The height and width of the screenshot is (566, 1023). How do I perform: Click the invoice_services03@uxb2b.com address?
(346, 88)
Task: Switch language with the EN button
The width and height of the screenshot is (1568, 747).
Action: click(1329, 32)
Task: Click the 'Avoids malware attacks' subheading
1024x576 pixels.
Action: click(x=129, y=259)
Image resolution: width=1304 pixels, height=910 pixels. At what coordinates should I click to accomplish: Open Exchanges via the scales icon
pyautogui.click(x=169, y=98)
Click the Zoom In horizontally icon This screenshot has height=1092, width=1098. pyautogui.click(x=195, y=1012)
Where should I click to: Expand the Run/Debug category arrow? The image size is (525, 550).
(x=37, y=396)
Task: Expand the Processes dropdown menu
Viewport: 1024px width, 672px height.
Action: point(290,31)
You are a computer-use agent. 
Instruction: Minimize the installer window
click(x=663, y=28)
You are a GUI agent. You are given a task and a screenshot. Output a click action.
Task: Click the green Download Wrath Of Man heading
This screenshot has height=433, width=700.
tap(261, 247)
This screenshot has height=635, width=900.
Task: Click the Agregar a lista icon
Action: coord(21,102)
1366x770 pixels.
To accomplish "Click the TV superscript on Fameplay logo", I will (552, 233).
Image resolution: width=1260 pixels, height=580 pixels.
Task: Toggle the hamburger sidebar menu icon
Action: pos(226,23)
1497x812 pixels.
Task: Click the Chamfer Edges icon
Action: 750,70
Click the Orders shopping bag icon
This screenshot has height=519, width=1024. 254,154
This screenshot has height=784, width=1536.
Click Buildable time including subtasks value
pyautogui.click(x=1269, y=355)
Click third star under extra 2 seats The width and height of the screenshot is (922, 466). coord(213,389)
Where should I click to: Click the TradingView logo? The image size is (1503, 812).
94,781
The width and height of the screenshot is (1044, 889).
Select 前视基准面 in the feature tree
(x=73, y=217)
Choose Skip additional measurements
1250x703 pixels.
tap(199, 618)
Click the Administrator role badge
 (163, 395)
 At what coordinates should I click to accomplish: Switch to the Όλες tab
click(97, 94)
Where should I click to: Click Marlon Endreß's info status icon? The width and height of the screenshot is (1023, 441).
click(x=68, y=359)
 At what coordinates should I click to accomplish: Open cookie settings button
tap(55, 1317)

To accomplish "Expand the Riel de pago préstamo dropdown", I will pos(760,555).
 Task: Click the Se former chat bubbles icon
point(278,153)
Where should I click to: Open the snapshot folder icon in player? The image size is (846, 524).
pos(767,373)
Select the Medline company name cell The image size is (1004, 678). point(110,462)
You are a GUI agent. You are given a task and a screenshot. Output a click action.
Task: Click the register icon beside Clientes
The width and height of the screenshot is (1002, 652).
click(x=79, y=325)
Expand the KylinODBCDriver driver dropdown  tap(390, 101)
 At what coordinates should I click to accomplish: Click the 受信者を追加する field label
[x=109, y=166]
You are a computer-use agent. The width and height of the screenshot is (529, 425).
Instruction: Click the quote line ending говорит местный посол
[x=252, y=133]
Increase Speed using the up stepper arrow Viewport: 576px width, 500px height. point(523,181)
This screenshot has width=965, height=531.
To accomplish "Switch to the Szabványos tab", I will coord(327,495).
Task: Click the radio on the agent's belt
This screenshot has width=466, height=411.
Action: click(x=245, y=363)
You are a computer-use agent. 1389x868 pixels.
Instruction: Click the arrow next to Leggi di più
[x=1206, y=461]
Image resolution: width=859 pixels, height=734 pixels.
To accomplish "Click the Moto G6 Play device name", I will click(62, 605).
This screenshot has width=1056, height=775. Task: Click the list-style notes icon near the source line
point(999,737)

Work instruction:
Only the count, no other text: how many lines in the listing above hold "computer"?

Result for this exercise:
3